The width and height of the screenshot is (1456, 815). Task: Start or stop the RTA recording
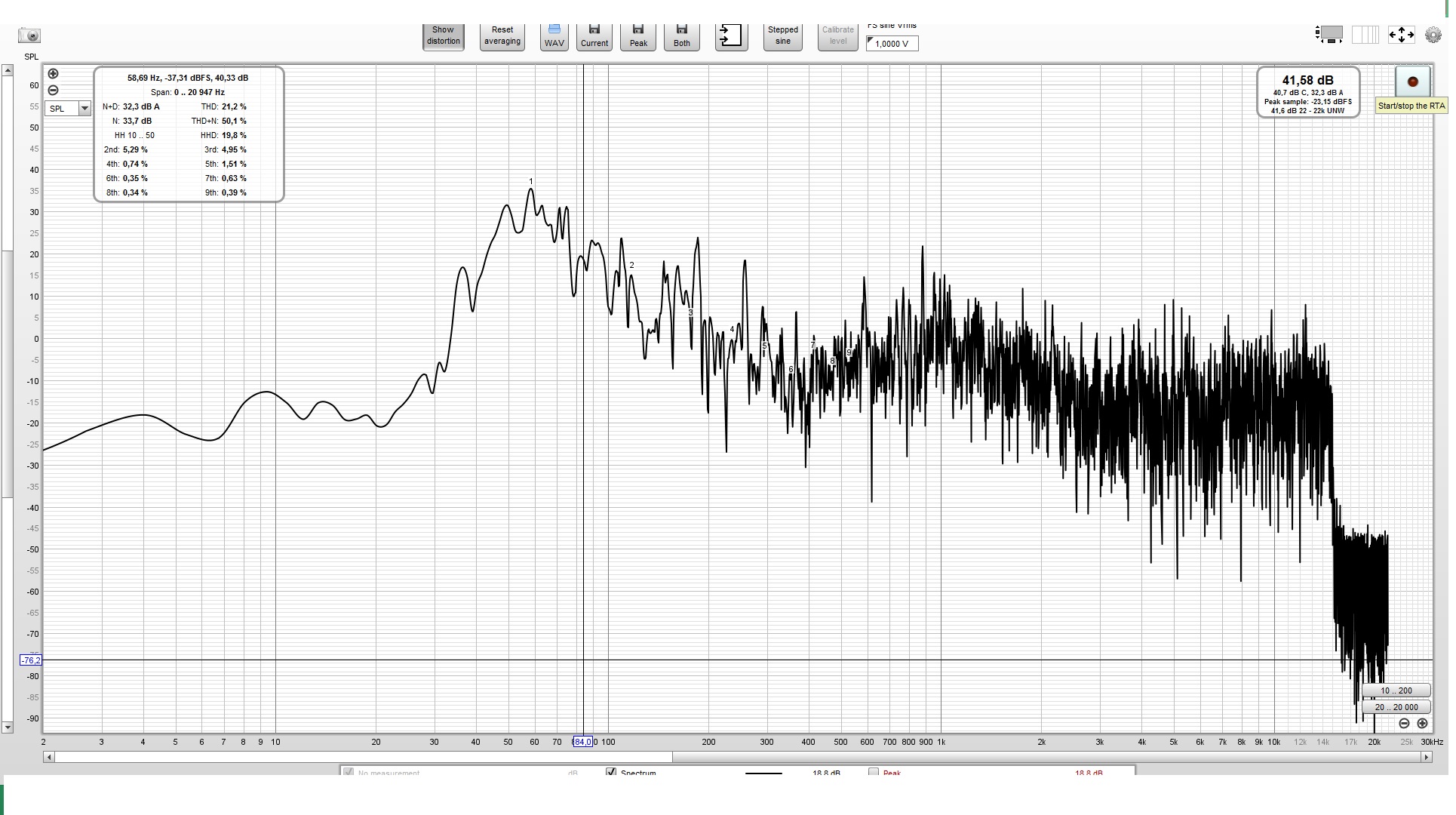pos(1412,82)
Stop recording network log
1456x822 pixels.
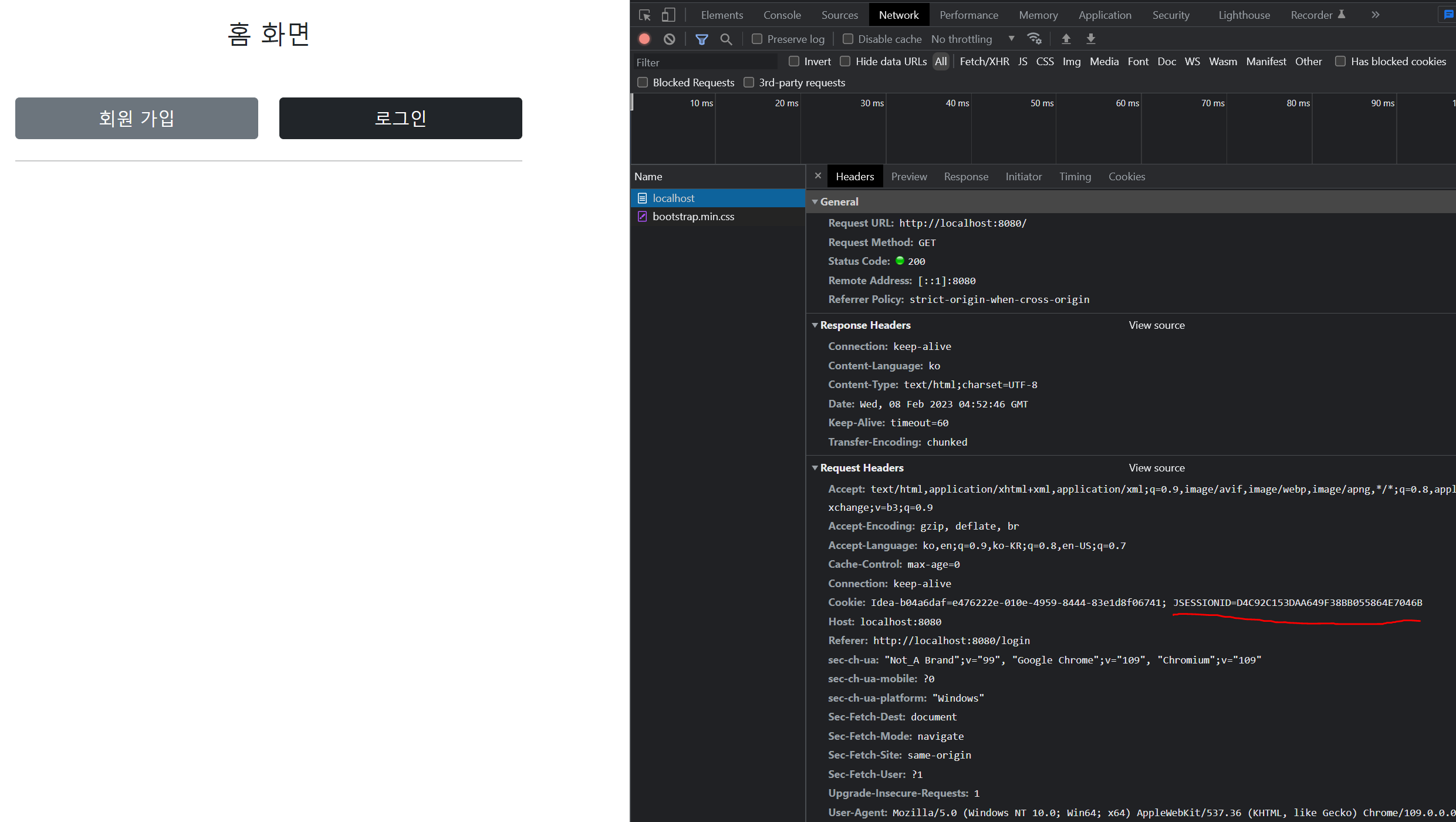[x=644, y=39]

#####

## Task objective
Return every entry exactly, dropping the pictures.

## Your solution
The width and height of the screenshot is (1456, 815). Task: Start or stop the RTA recording
pos(1412,82)
Stop recording network log
1456x822 pixels.
[x=644, y=39]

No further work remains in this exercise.